Deuxièmement, le principe de précaution requiert une certaine bonne foi de la part des parties prenantes. Comme le domaine où doit s’appliquer le principe ne fait pas l'objet d'un consensus, il est tentant de créer et de promouvoir des hypothèses pour asseoir une idéologie ou une technique particulière, particulièrement lorsque le sujet atteint l'opinion publique. Pour que le débat sur le sujet garde un fond de rationalité, il vaut mieux ne pas créer des scénarios d'apocalypse pour le plaisir, ne pas demander des choses impossibles comme de prouver qu'il n'y aura jamais de dommage dans aucune situation inventée pour les besoins de la cause et ne pas chercher à éliminer les tenants des autres hypothèses sur des arguments ad hominem.
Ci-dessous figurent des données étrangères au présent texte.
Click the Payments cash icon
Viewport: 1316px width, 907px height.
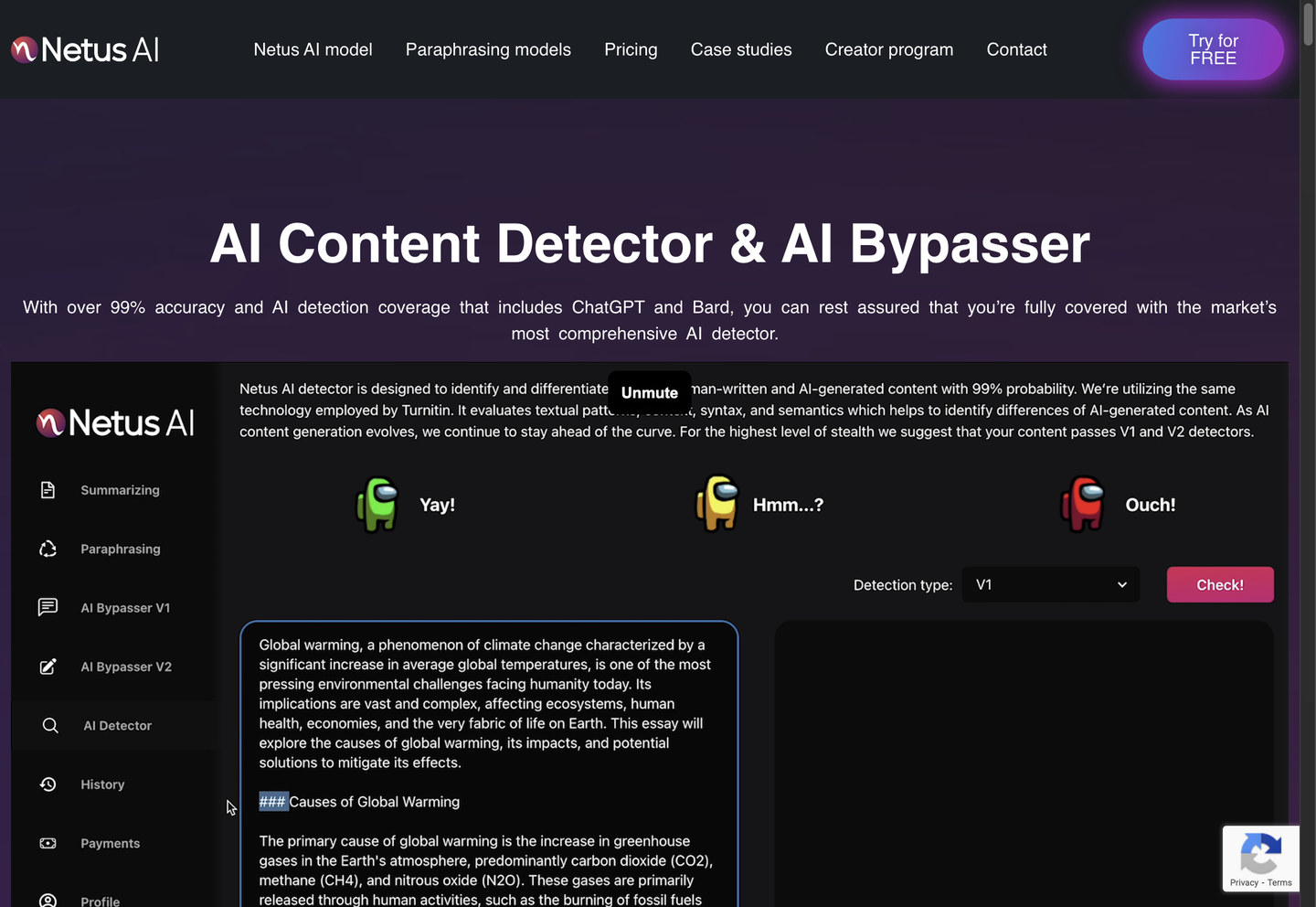tap(48, 843)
À partir du moment où on considère que le principe de précaution s'applique, par hypothèse, l'incertitude domine au moins une partie du sujet, il doit être aussi peu crédible de promettre l'apocalypse que des miracles, aussi peu rationnel de demander à ce que le sujet soit immédiatement éclairci en voulant la preuve de l'absence de dommage qu'en ne regardant que les avantages. Il faut bien dire que cette demande de bonne foi restera un vœu pieux car exploiter les failles du principe de précaution repose en fait sur des biais cognitifs humains. L'homme est assez peu doué pour évaluer les situations où des dommages importants mais avec une faible probabilité, le plupart des gens n'ont certainement pas le temps de compiler les arguments des uns et des autres et se contentent donc de juger en termes de crédibilité ce qui leur est dit sur ce genre de sujet.
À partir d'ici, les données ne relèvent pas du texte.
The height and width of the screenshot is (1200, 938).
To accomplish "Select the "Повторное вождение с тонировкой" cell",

Troisièmement, si le sujet devient important pour l'opinion publique, la bataille principale devient celle de la crédibilité. Au fond, l'expertise scientifique et technique revêt parfois un aspect accessoire. La priorité des décideurs politiques semble se concentrer à certains moments sur la meilleure façon d'être sûr d'éviter les prétoires ou de continuer une carrière politique. C'est ainsi que Bernard Kouchner met fin à la campagne de vaccination contre l'hépatite B. Sur le sujet des OGMs, la bataille de la crédibilité a été perdue, malgré l'adoption du principe de précaution dans ce domaine il y a 40 ans, après une accumulation de données scientifiques — le député Jean-Yves Le Déaut dit avoir visité son premier essai en plein champ en 1987 —, et des efforts de transparence. En face d'une bataille de crédibilité perdue, faire des efforts de transparence et insister sur les résultats scientifiques ont une efficacité comparable à celle d'un pistolet à eau face à une kalachnikov.
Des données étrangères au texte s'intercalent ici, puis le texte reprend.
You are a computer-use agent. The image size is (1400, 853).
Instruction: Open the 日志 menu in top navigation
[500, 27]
Quatrièmement, il est particulièrement tentant d'abuser du principe de précaution pour la mesure majeure qu'il permet: l'interdiction. Quoiqu'en veuillent les textes qui prévoient des mesures temporaires et proportionnées, il n'est rien de plus durable qu'une mesure temporaire dont on ne fixe pas la date d'expiration et une fois qu'on a fait accroire à l'apocalypse, il ne reste pas grand chose d'autre à faire que d'interdire. Cette propension à l'interdiction est combattue par les juridictions internationales qui mettent des garde-fous contre l'arbitraire. Mais le temps que l'affaire soit jugé un temps important s'écoule, installant un peu plus encore les certitudes dans le domaine et permettant de rendre le jugement ineffectif, sans compter les réactions dilatoires des gouvernements. Le différend sur le bœuf aux hormones s'est soldé par des indemnités versées annuellement par l'UE plutôt que de changer la législation ou de trouver un accord. L'activation de la clause de sauvegarde pour le MON810 par le gouvernement français en 2008 vient de voir revenir les réponses de la CJUE aux questions préjudicielles. Cette propension à l'interdiction pose des problèmes du point de vue d'un idéal de gouvernement démocratique et rationnel. Si la démocratie est un mode de gouvernement supérieur aux autres, ce n'est pas seulement par un mode de sélection des dirigeants, mais aussi par la garantie de droits à chacun, parmi lesquels figure le fait pour l'état de ne pouvoir imposer des actes aux citoyens sans justification rationnelle. Or ces interdictions ont souvent pour base une obligation d'ordre idéologique, comme le refus de l'agriculture industrielle et le contrôle précis par l'homme des espèces vivantes qu'il utilise pour son bon plaisir dans le cas des OGMs.

Cinquièmement, le principe de précaution s'est révélé incapable de déclencher des décisions positives dans des domaines où cela s'avère nécessaire. Le domaine le plus frappant à ce sujet est le réchauffement climatique. Au cours des années 90, les pays occidentaux et les anciens pays du bloc communiste ont décidé de limiter les émissions de gaz à effet de serre. L'objectif global de ceux qui ont ratifié le protocole de Kyoto sera sans doute respecté fin 2012, mais uniquement grâce à l'effondrement de l'industrie soviétique et à la mise aux normes occidentales de ce qu'il en reste. Il a été impossible de faire ratifier le traité par les USA, les émissions des pays alors émergents ont explosé alors qu'ils n'étaient tenus à rien par le traité. Il s'avère impossible aujourd'hui d'arriver à un accord similaire alors que la certitude du réchauffement causé par ces émissions ne s'est que renforcée. Il est vrai que le principe de précaution ne dit rien quant aux problèmes qui se posent en fait: il s'agit de construire une réponse coordonnée au niveau mondial. Mais que dire de décisions de sortie du nucléaire comme celle prise par la coalition rouge-verte en Allemagne, peu après la signature du protocole de Kyoto?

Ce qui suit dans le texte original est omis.